The connection on period is shorter than the on period of one PWM cycle before or after the phase switching, that is, the motor drive circuit.
The motor drive circuit according to claim 1, wherein the connecting pulse set is located within a time range within one PWM cycle before and after the phase switching timing.
The motor drive circuit according to claim 1 or 2, wherein the connection off period is shorter than the off period for one cycle of the PWM cycle before or after the phase switching.
Any of claims 1 to 3, wherein the ratio of the connection on period to the connection off period is the same as the ratio of the on period and the off period for one cycle of the PWM cycle before or after the phase switching.
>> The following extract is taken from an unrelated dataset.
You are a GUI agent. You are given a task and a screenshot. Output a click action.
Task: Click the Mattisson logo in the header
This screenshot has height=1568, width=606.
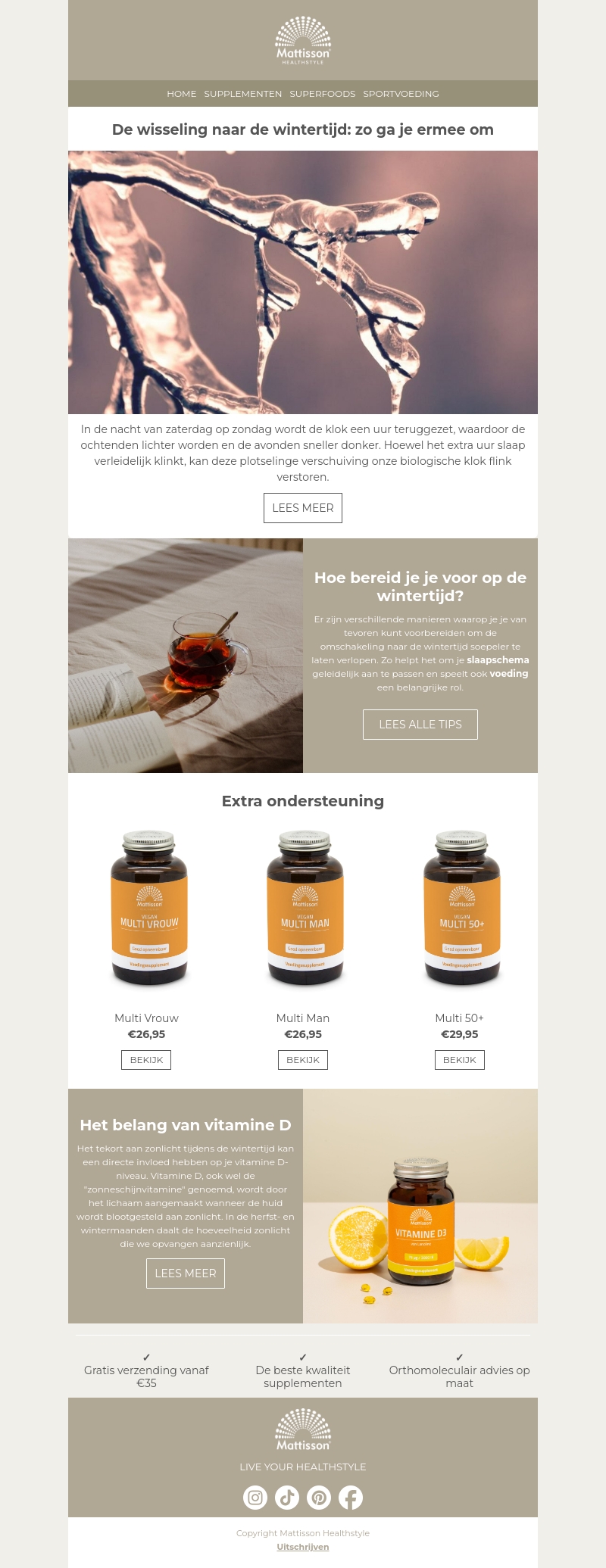(x=303, y=41)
The motor drive circuit according to claim 1.
The connection-on period precedes the connection-off period, and

The ratio of the on period to the period of the connected pulse set is the same as the ratio of the on period to the PWM cycle before phase switching.

The motor drive circuit according to any one of claims 1 to 3, wherein the ratio of the off period to the period of the connected pulse set is the same as the ratio of the off period to the PWM cycle after phase switching. ..
The connection-off period precedes the connection-on period, and

The ratio of the off period to the period of the connected pulse set is the same as the ratio of the off period to the PWM cycle before phase switching.

The motor drive circuit according to any one of claims 1 to 3, wherein the ratio of the on period to the period of the connected pulse set is the same as the ratio of the on period to the PWM cycle after phase switching. ..
The motor drive circuit according to any one of claims 1 to 6, wherein the cycle of the connected pulse set is ½ of the PWM cycle before or after the phase switching.
The PWM signal is

The pre-pulse set located in front of the connecting pulse set and

Further having a post-pulse set located after the spliced pulse set,

The pre-pulse set

With a pre-on pulse with a pre-on period,

With a pre-off pulse with a pre-off period,

The post-pulse set

With a post-on pulse with a post-on period,

With a post-off pulse and with a post-off period,

The motor drive circuit according to any one of claims 1 to 7, wherein the signal generation unit adjusts at least two pulse lengths of the connecting pulse set, the front pulse set, and the rear pulse set.
The signal generation unit adjusts at least two of the connection-on period, the pre-on period, and the post-on period.

The motor drive circuit according to claim 8, wherein the sum of the adjustment value of the connection-on period, the adjustment value of the front-on period, and the adjustment value of the rear-on period is 0.
The signal generation unit adjusts at least two of the connection off period, the pre-off period, and the post-off period.

The motor drive circuit according to claim 8 or 9, wherein the sum of the adjustment value of the connection off period, the adjustment value of the front off period, and the adjustment value of the rear off period is 0.
The motor drive circuit according to any one of claims 1 to 10, wherein the connected on-pulse has a plurality of pulses.
The motor drive circuit according to any one of claims 1 to 11, wherein the connection off pulse has a plurality of pulses.
The motor drive circuit according to any one of claims 1 to 12.

A motor module including a three-phase motor driven by the motor drive circuit.